Regularly engaging in activities, whether physical, social or intellectual, also forces people to flex and use their brain muscles to solve problems, think, learn and converse, said Krithika Srivats, SVP of clinical practice and products for HGS AxisPoint Health.
“Moreover, keeping an active routine, even with low-impact activities, can fill your day with movement, interaction, purpose and meaning,” she said.
Finally, regular activity patterns are associated with a lower risk of heart disease and dementia and help individuals maintain independence.
Regular activity patterns are associated with a lower risk of heart disease and dementia and help individuals maintain independence.
“Regular physical activity reduces the risk for high blood pressure, heart disease and diabetes,” said Dr. Nieca Goldberg, MD, clinical associate professor at NYU Langone Health. “These chronic diseases can lead to vascular disease in the brain resulting in cognitive impairment.”
How to help your loved ones establish healthy routines
While external factors, such as visitors, weather, health and several other uncontrollable events, can impact activity, adaptation and willingness are key drivers of establishing a consistent routine, Srivats said.
“For example, if your parent lives in a cold climate and has to stop walking outdoors during the winter season, make sure you make adequate space in the basement or use a treadmill or even walk around the house,” she said.
Here are some other tips to help your loved one establish a routine:
- Form a consistent sleep schedule. Going to bed and waking up at the same time every day can help establish consistency and help your body and brain adapt to a routine.
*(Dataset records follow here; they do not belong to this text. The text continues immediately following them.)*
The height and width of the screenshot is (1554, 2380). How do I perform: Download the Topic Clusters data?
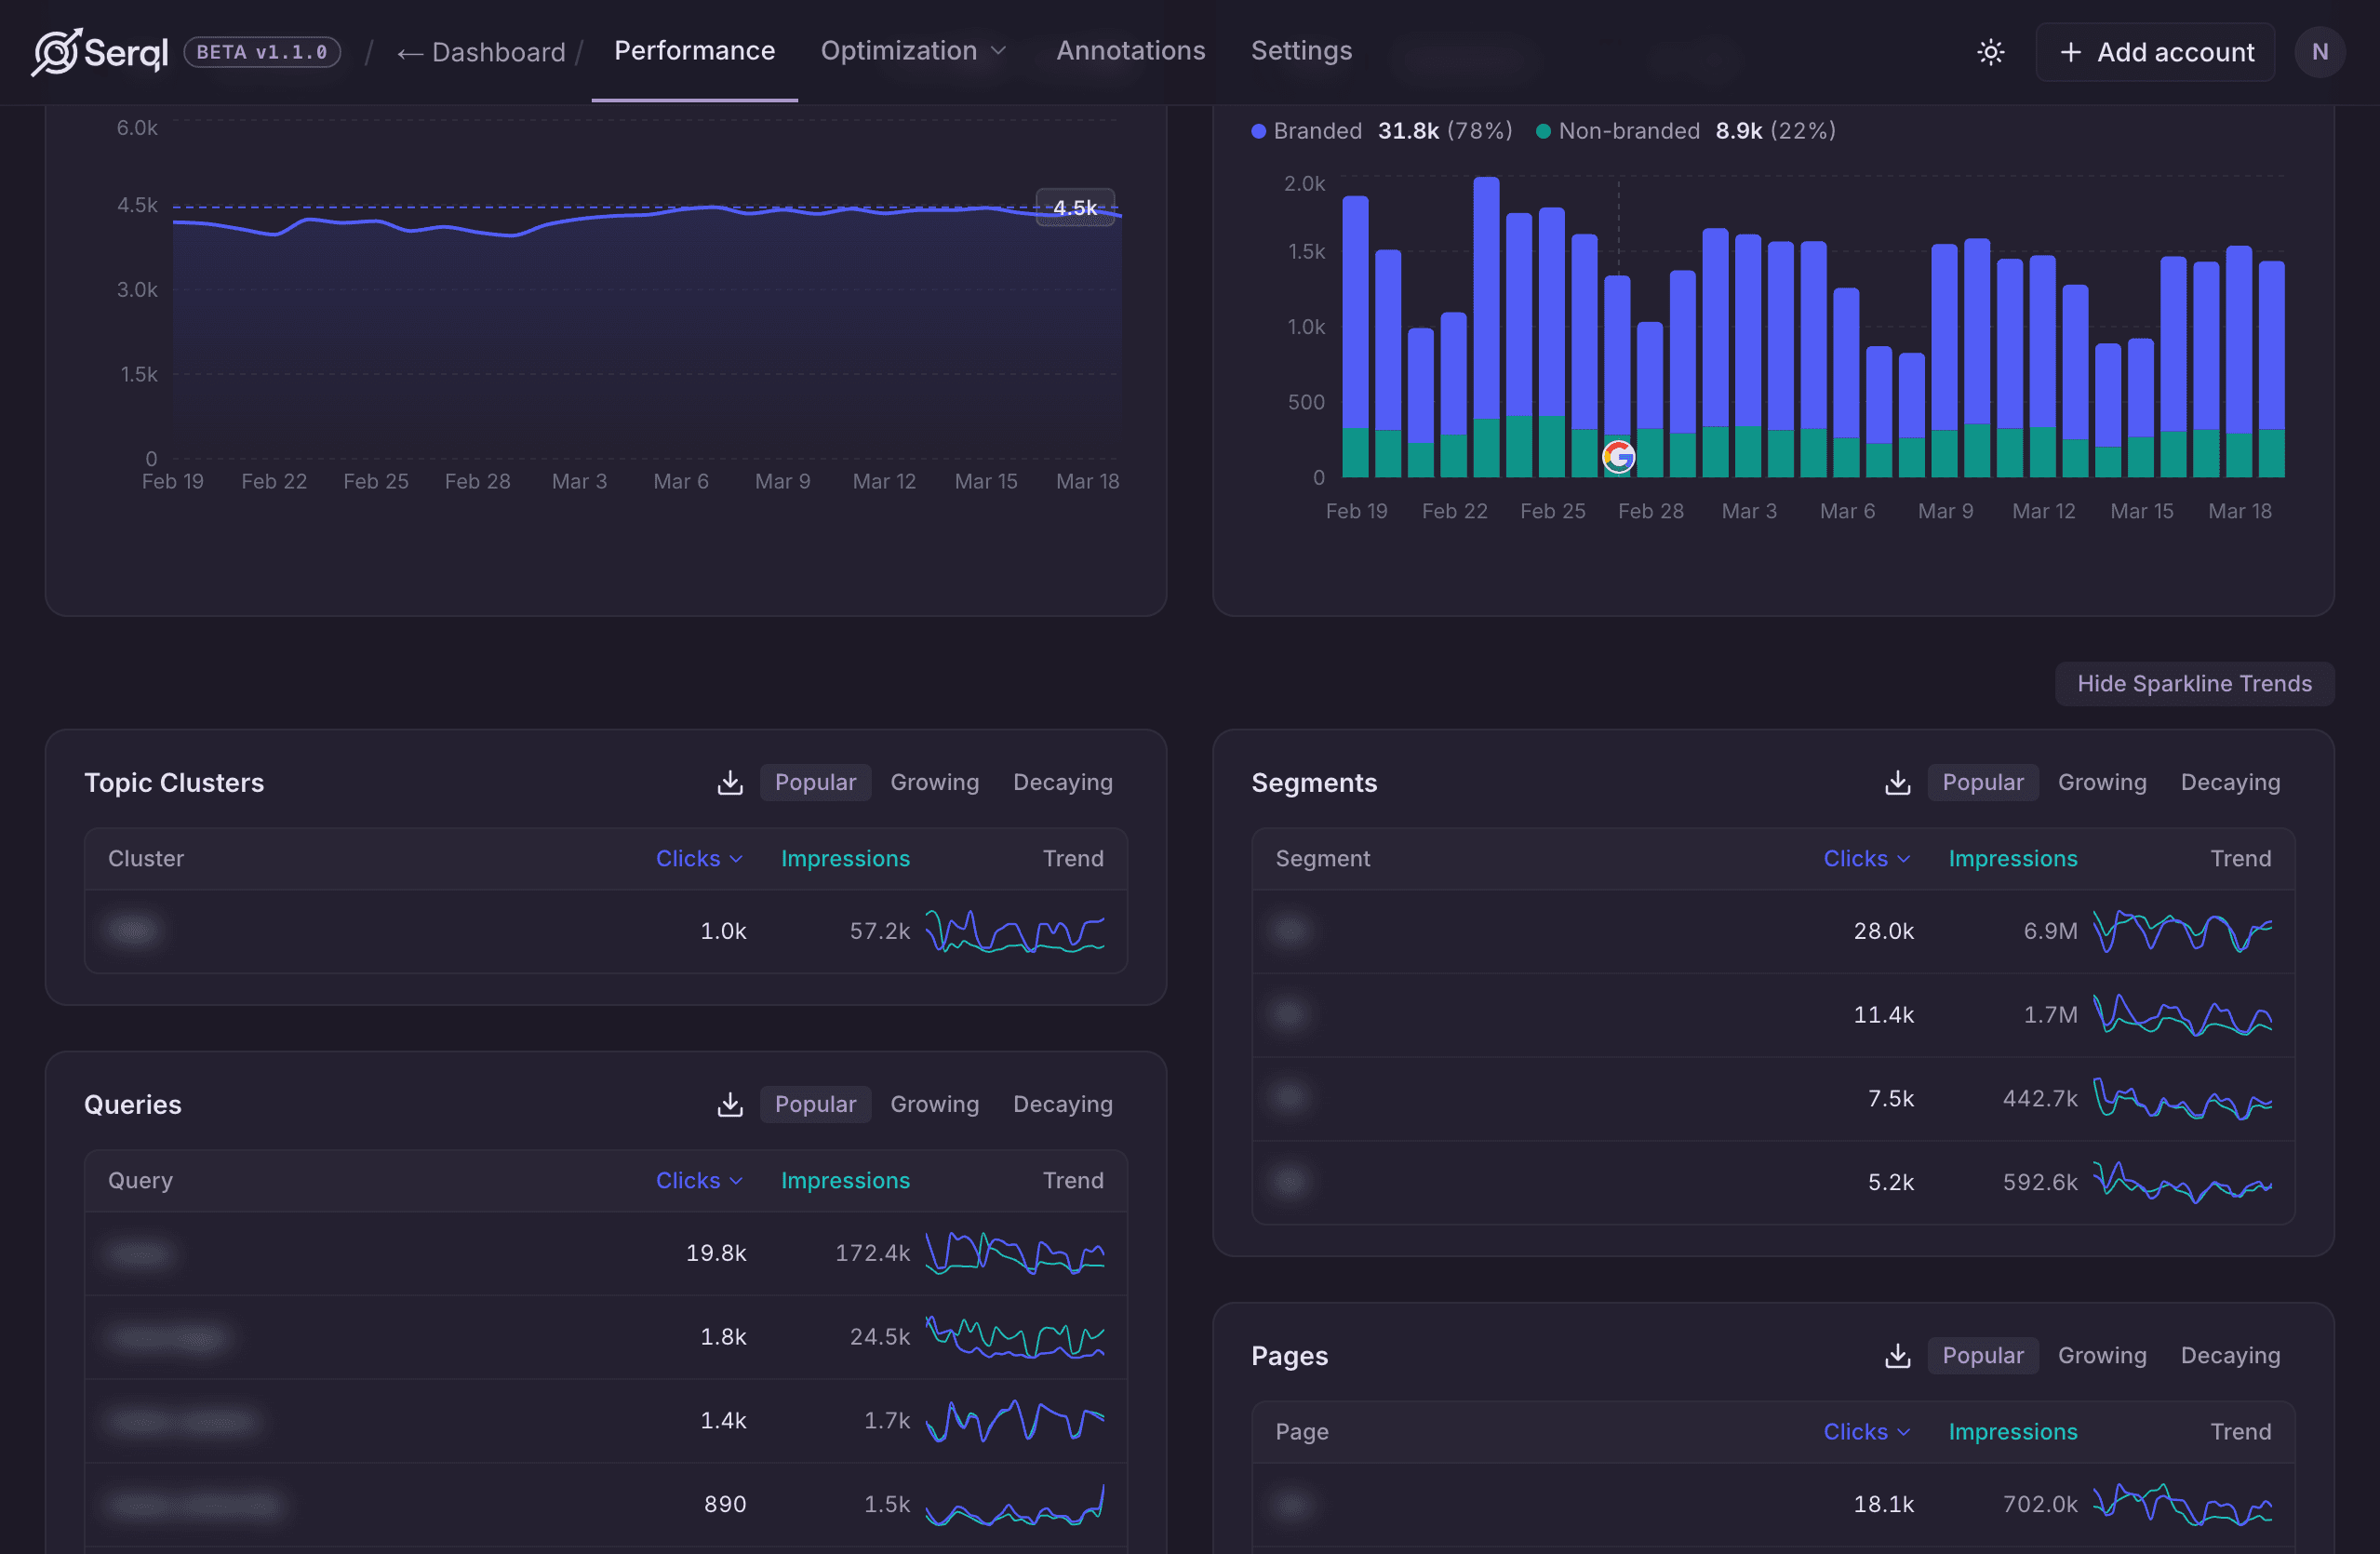tap(729, 783)
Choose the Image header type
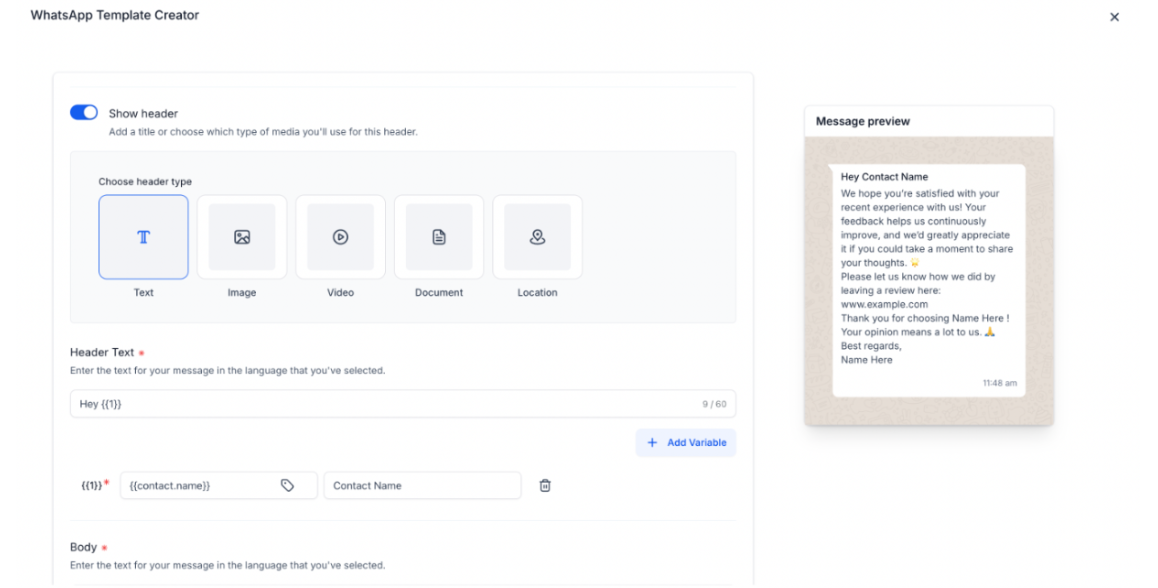1158x588 pixels. click(x=242, y=237)
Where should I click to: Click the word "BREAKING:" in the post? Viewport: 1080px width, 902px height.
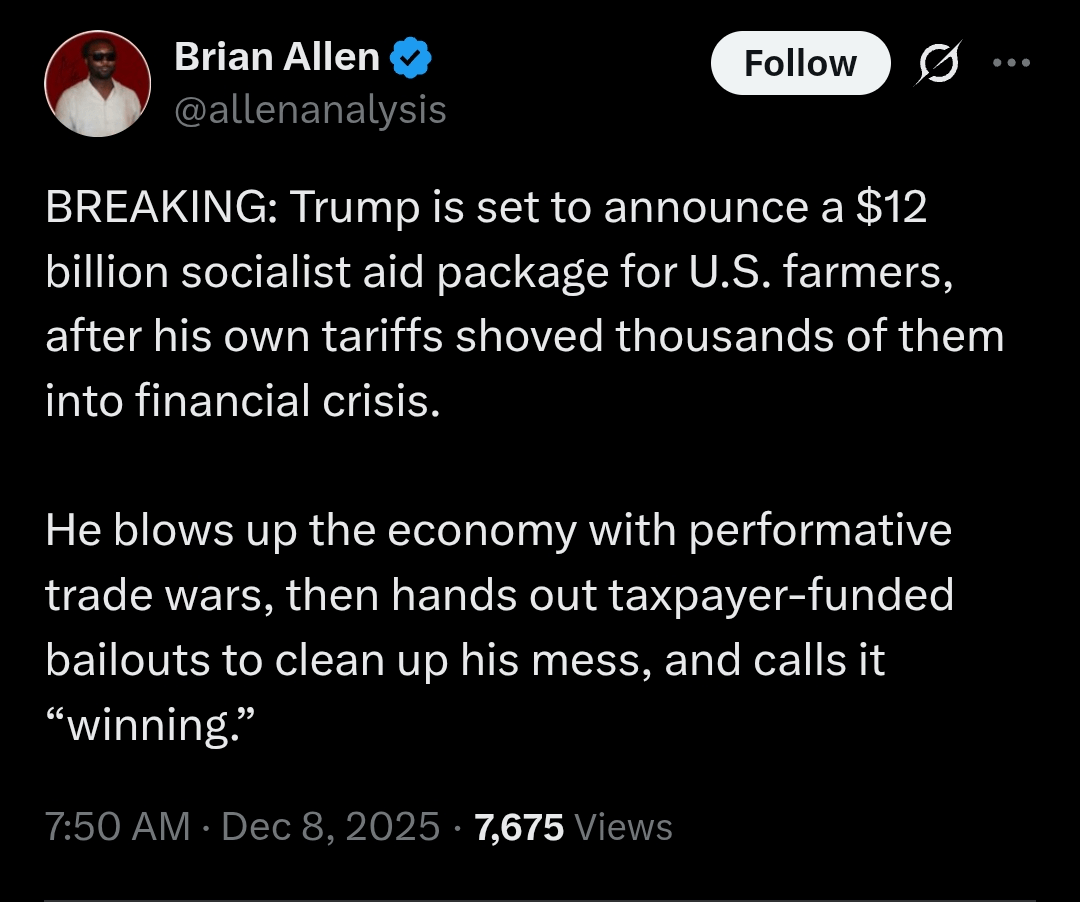[x=165, y=207]
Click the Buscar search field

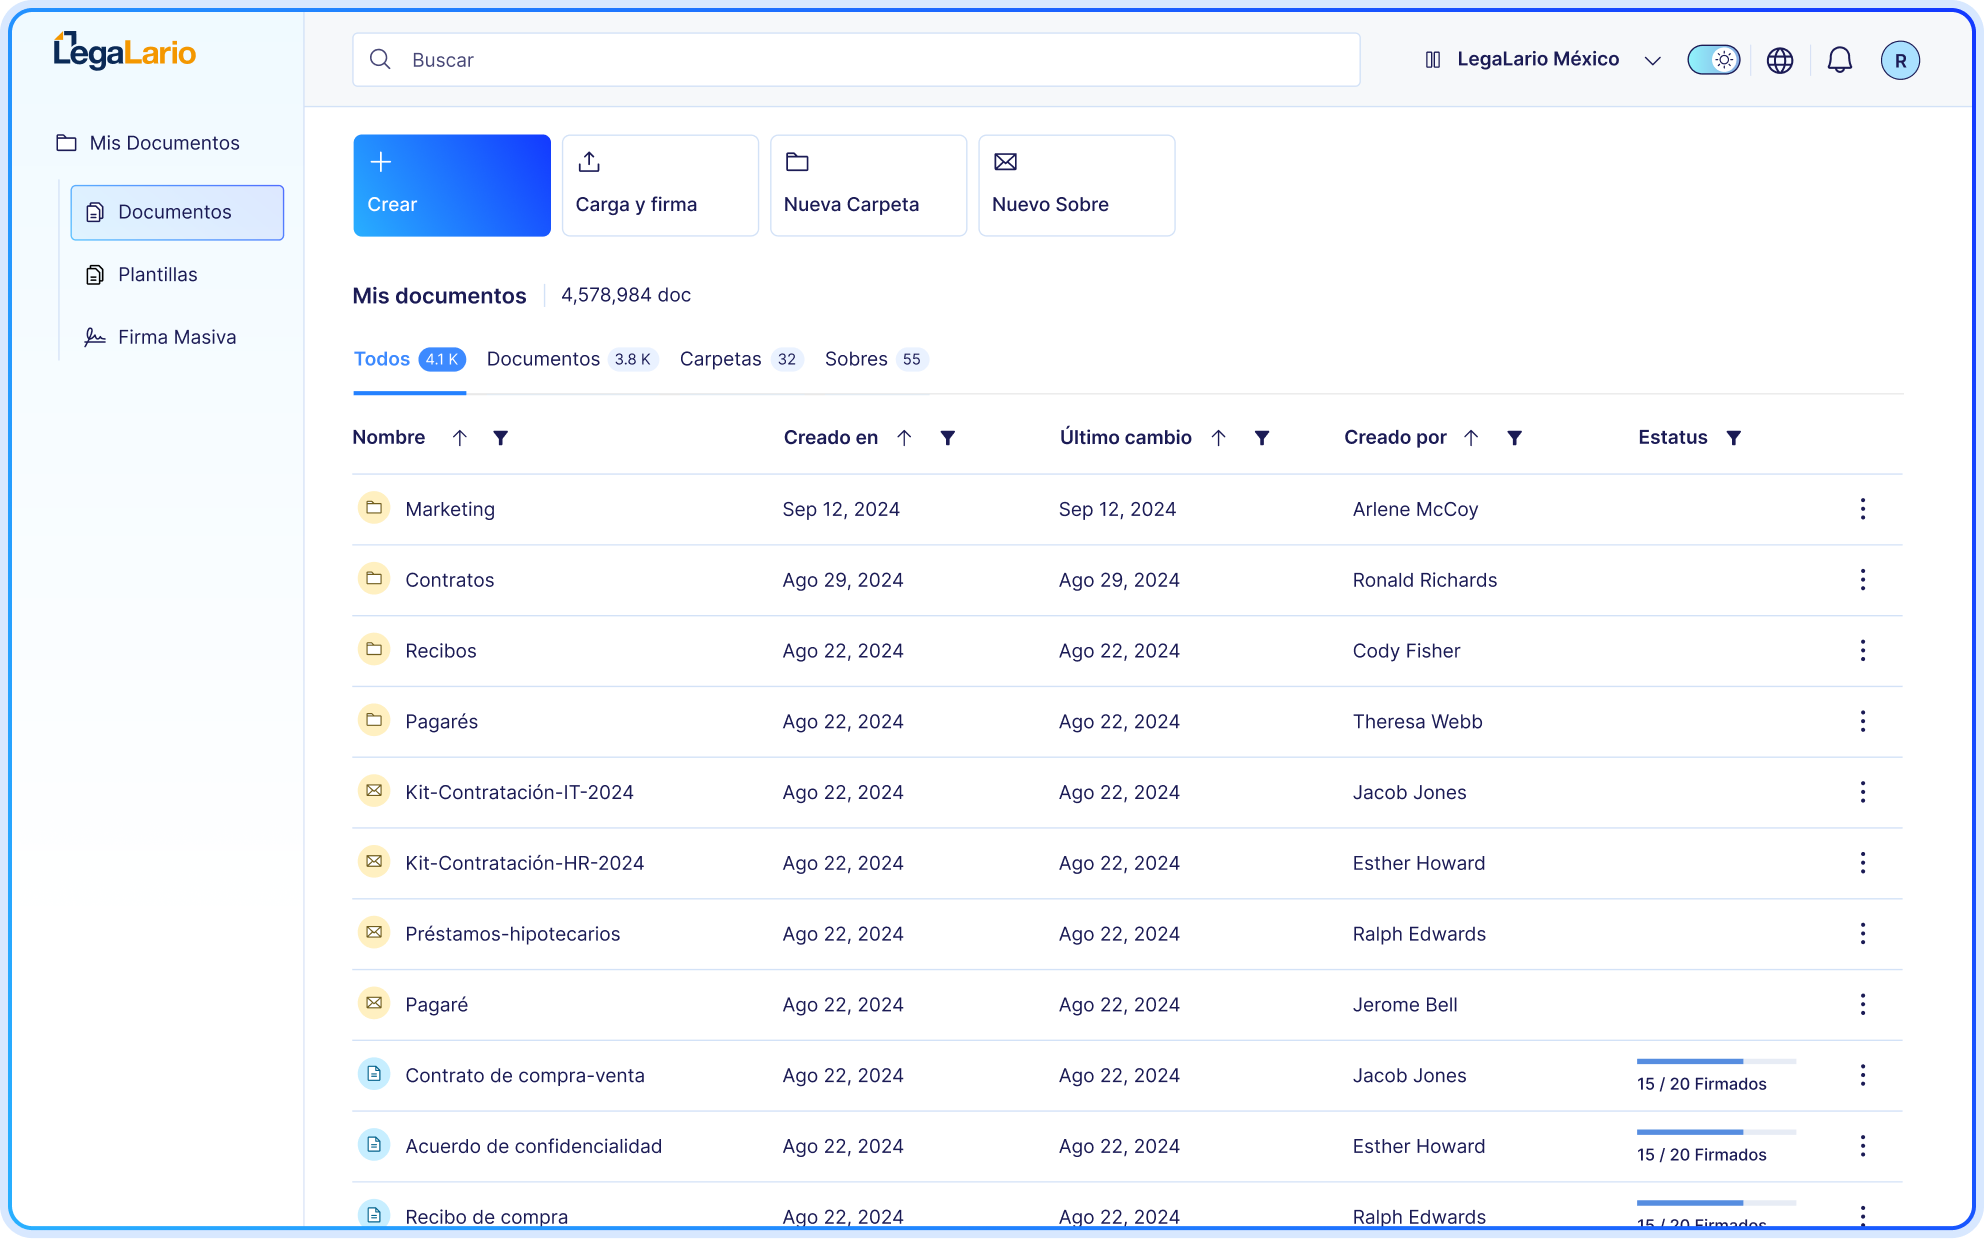(856, 60)
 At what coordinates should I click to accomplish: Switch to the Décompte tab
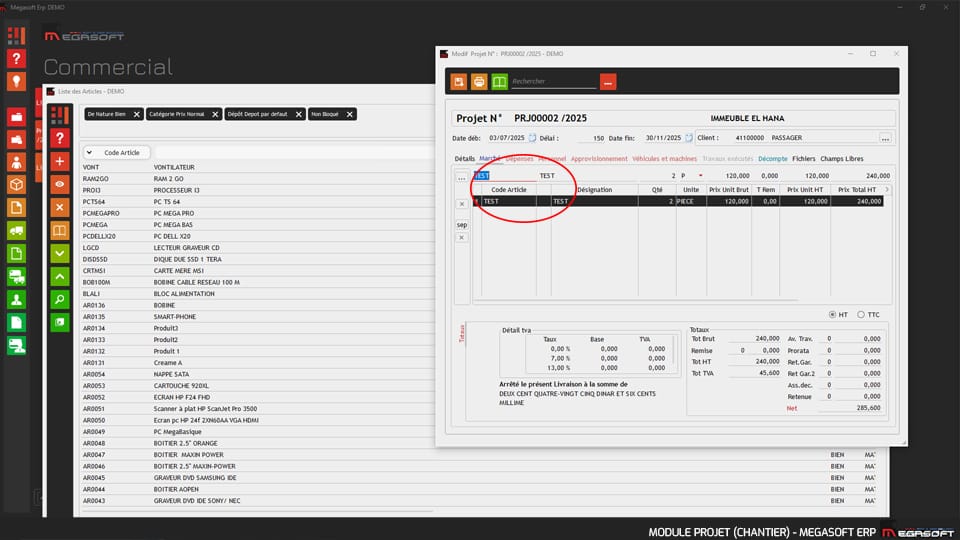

- Lay out a plan or make a list. Write out tasks, appointments, events and other daily activities for the day. Simply writing things down can remind you what you need to do each day.
- Structure the day. Break the day into blocks and group your tasks or activities into the time of day that makes the most sense.
- Find enjoyable activities and test the waters. Encourage loved ones to find activities, events or classes that they can enjoy. You may also want to experiment with a daily routine and make any changes accordingly.
“Beyond the physical benefits, a meaningful routine gives a sense of purpose in life, which can have profound positive effects on how older adults experience the ‘golden years,’” Srivats said.
Why establishing a routine may be helpful for caregivers, too
While following a routine can be beneficial for older adults, it may be helpful for caregivers, too—allowing them to find time to be physically active, engage in activities they enjoy, socialize with others and care for themselves.
In addition, most burnout occurs because of lengthy periods of total caregiving, Srivats said.
“Most caregivers of older adults often have very full lives that include caring for children, working, and maintaining a social life,” she said. “Incorporating routines will help the caregiver have a reliable schedule and can be an opportunity to enlist support from friends, family and community services.”